THE TASK – Format the material below as a numbered list and leave out the blank lines.

RECORDS TO USE –
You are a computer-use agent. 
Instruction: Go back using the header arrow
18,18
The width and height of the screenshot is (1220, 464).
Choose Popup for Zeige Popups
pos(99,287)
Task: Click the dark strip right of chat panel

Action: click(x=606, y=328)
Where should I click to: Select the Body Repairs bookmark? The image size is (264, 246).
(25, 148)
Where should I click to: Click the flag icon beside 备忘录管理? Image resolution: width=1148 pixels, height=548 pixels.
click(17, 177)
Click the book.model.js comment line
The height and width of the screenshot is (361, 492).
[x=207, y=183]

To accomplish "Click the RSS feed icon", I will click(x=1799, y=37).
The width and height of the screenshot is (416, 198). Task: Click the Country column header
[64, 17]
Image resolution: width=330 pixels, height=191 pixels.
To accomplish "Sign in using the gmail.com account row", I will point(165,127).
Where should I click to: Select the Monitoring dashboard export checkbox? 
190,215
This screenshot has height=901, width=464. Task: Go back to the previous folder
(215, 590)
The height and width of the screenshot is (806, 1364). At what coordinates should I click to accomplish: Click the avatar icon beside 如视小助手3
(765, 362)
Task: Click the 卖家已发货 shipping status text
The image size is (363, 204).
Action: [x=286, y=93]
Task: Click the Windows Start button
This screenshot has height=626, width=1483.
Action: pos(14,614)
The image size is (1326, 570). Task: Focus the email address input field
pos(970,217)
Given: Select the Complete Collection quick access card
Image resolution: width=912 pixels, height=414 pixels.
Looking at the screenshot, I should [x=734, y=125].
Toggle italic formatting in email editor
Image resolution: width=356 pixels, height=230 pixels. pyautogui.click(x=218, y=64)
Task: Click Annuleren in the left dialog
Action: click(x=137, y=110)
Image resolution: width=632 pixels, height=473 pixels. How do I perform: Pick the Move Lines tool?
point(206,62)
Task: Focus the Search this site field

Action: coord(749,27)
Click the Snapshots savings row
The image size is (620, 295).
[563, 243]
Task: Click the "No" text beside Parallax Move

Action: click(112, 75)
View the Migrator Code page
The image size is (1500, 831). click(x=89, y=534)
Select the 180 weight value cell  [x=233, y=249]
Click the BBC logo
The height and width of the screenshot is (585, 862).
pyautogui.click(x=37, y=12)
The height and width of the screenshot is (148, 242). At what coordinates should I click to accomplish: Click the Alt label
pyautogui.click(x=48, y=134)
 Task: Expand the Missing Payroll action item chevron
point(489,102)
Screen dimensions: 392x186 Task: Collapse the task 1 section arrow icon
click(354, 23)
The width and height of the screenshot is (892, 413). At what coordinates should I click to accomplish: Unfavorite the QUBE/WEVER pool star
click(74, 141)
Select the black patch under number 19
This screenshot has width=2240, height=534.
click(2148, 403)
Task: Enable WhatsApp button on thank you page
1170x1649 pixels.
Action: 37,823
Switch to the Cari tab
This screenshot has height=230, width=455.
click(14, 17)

EXERCISE RESPONSE –
1. You are a computer-use agent. 
2. Instruction: Go back using the header arrow
3. 18,18
4. The width and height of the screenshot is (1220, 464).
5. Choose Popup for Zeige Popups
6. pos(99,287)
7. Task: Click the dark strip right of chat panel
8. Action: click(x=606, y=328)
9. Where should I click to: Select the Body Repairs bookmark? The image size is (264, 246).
10. (25, 148)
11. Where should I click to: Click the flag icon beside 备忘录管理? Image resolution: width=1148 pixels, height=548 pixels.
12. click(17, 177)
13. Click the book.model.js comment line
14. The height and width of the screenshot is (361, 492).
15. [x=207, y=183]
16. To accomplish "Click the RSS feed icon", I will click(x=1799, y=37).
17. The width and height of the screenshot is (416, 198). Task: Click the Country column header
18. [64, 17]
19. Image resolution: width=330 pixels, height=191 pixels.
20. To accomplish "Sign in using the gmail.com account row", I will point(165,127).
21. Where should I click to: Select the Monitoring dashboard export checkbox? 
22. 190,215
23. This screenshot has height=901, width=464. Task: Go back to the previous folder
24. (215, 590)
25. The height and width of the screenshot is (806, 1364). At what coordinates should I click to accomplish: Click the avatar icon beside 如视小助手3
26. (765, 362)
27. Task: Click the 卖家已发货 shipping status text
28. The image size is (363, 204).
29. Action: [x=286, y=93]
30. Task: Click the Windows Start button
31. This screenshot has height=626, width=1483.
32. Action: pos(14,614)
33. The image size is (1326, 570). Task: Focus the email address input field
34. pos(970,217)
35. Given: Select the Complete Collection quick access card
36. Image resolution: width=912 pixels, height=414 pixels.
37. Looking at the screenshot, I should [x=734, y=125].
38. Toggle italic formatting in email editor
39. Image resolution: width=356 pixels, height=230 pixels. pyautogui.click(x=218, y=64)
40. Task: Click Annuleren in the left dialog
41. Action: click(x=137, y=110)
42. Image resolution: width=632 pixels, height=473 pixels. How do I perform: Pick the Move Lines tool?
43. point(206,62)
44. Task: Focus the Search this site field
45. Action: coord(749,27)
46. Click the Snapshots savings row
47. The image size is (620, 295).
48. [563, 243]
49. Task: Click the "No" text beside Parallax Move
50. Action: click(112, 75)
51. View the Migrator Code page
52. The image size is (1500, 831). click(x=89, y=534)
53. Select the 180 weight value cell  [x=233, y=249]
54. Click the BBC logo
55. The height and width of the screenshot is (585, 862).
56. pyautogui.click(x=37, y=12)
57. The height and width of the screenshot is (148, 242). At what coordinates should I click to accomplish: Click the Alt label
58. pyautogui.click(x=48, y=134)
59.  Task: Expand the Missing Payroll action item chevron
60. point(489,102)
61. Screen dimensions: 392x186 Task: Collapse the task 1 section arrow icon
62. click(354, 23)
63. The width and height of the screenshot is (892, 413). At what coordinates should I click to accomplish: Unfavorite the QUBE/WEVER pool star
64. click(74, 141)
65. Select the black patch under number 19
66. This screenshot has width=2240, height=534.
67. click(2148, 403)
68. Task: Enable WhatsApp button on thank you page
69. 1170x1649 pixels.
70. Action: 37,823
71. Switch to the Cari tab
72. This screenshot has height=230, width=455.
73. click(14, 17)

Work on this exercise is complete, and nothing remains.